> **Task prompt**
Return the data below unaltered, but strip out the pictures.

(Collected data entries)
◇ ◇ ◇ ◇

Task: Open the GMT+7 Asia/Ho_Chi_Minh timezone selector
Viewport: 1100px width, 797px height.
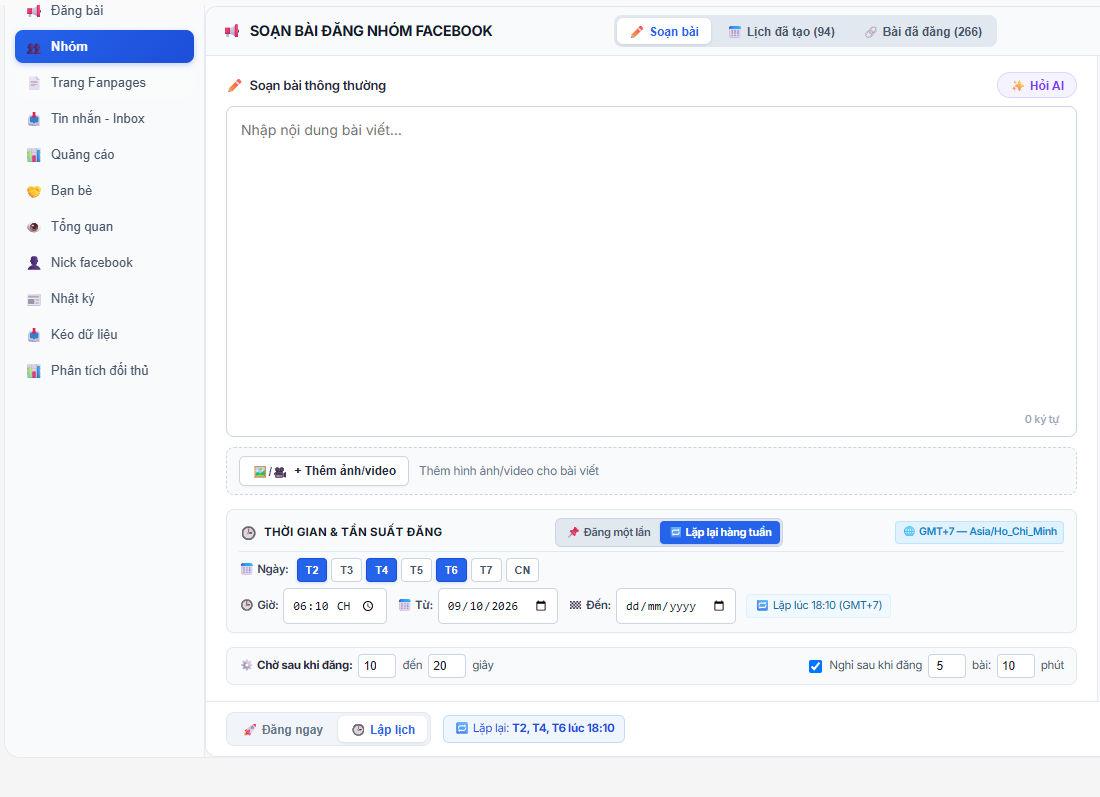Action: pyautogui.click(x=979, y=532)
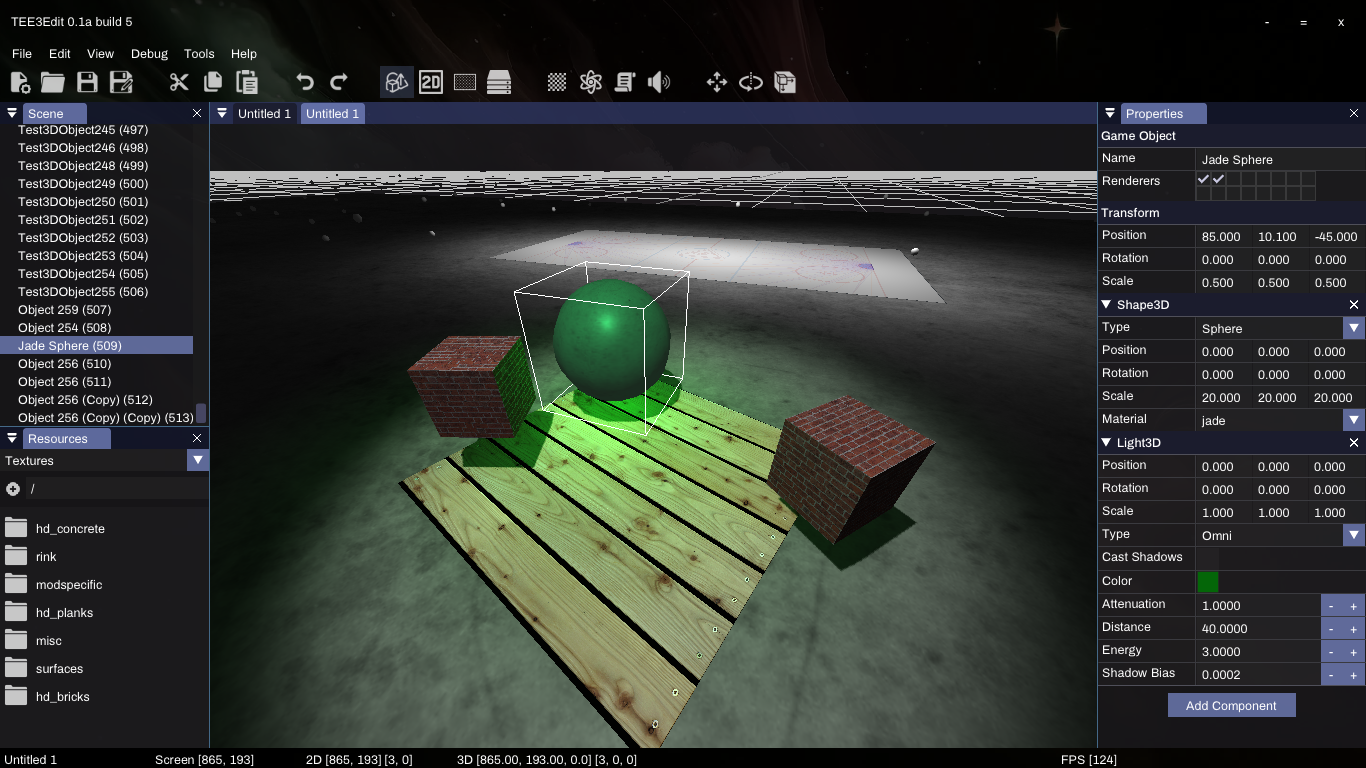Open the Material dropdown showing jade
The image size is (1366, 768).
(x=1355, y=420)
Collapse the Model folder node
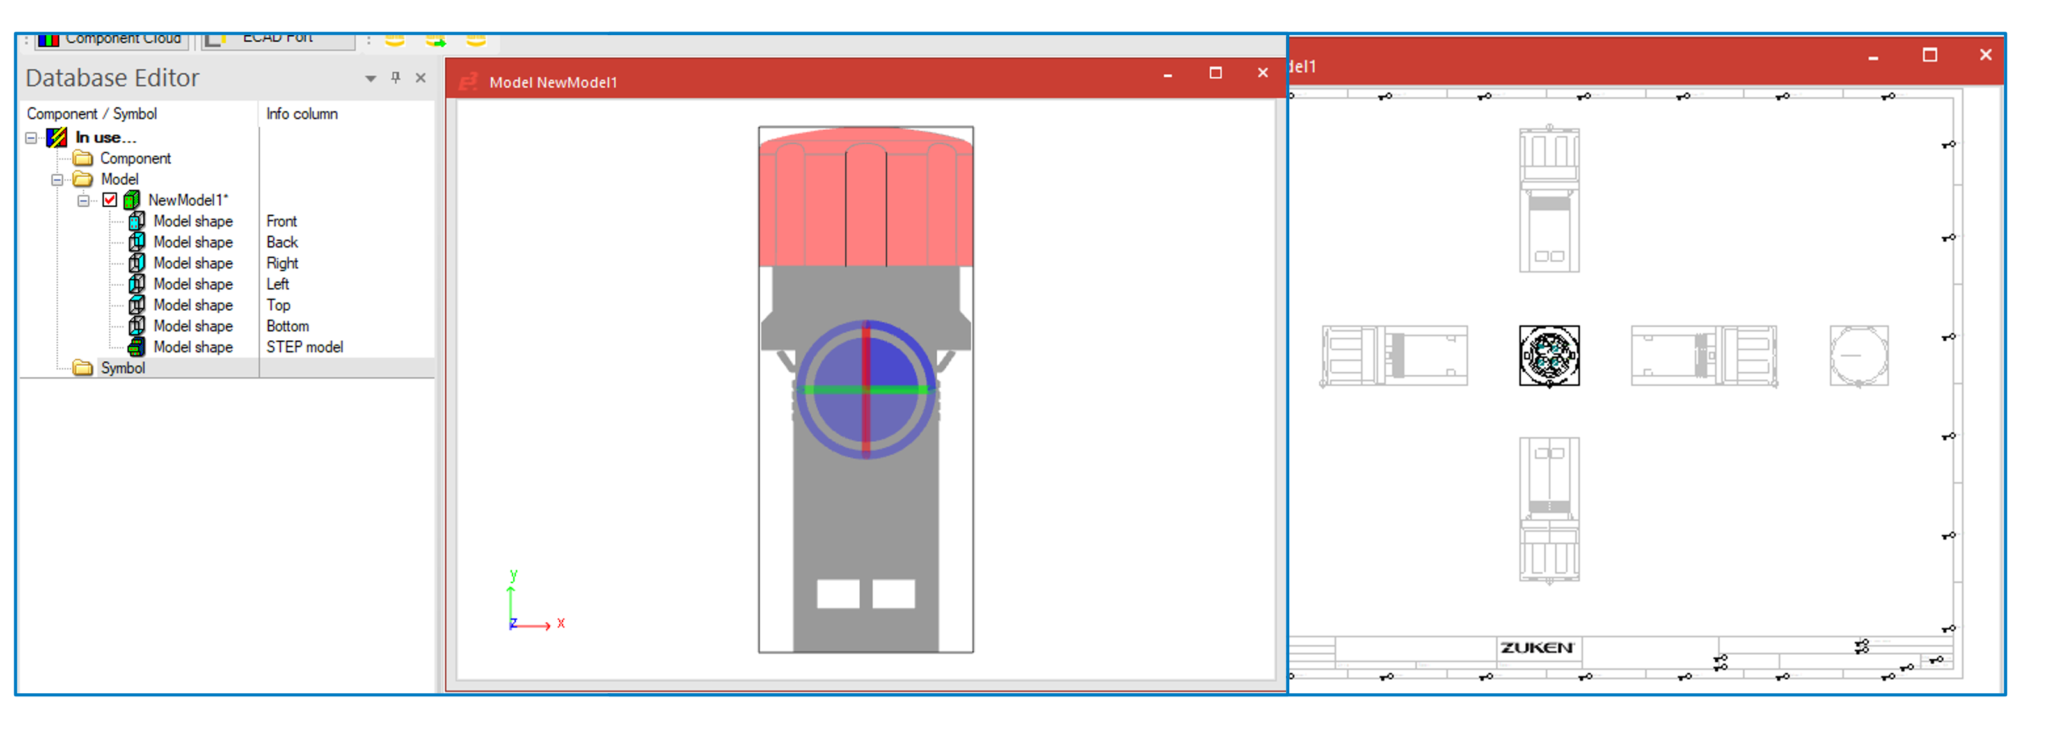Screen dimensions: 2048x752 point(58,180)
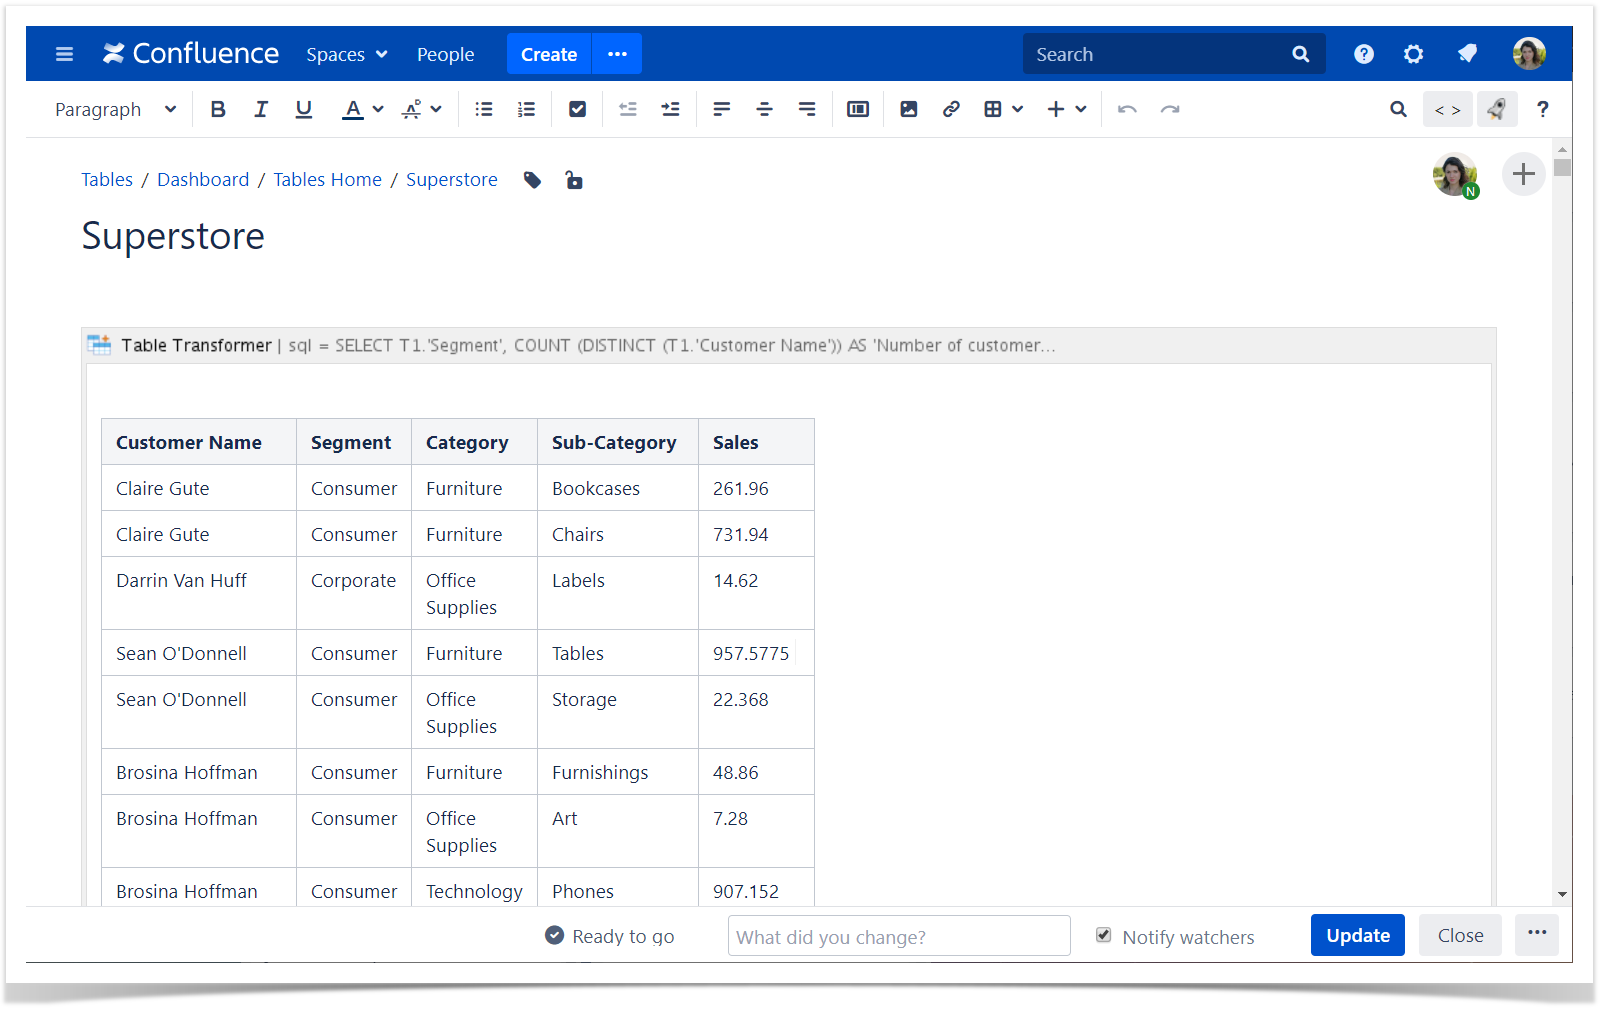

◇ ◇ ◇ ◇

> **Response for this exercise**
Task: Open the GMT+7 Asia/Ho_Chi_Minh timezone selector
Viewport: 1100px width, 797px height.
Action: pyautogui.click(x=979, y=532)
Open the Material dropdown showing jade
The image size is (1366, 768).
(x=1355, y=420)
Collapse the Model folder node
Screen dimensions: 2048x752 point(58,180)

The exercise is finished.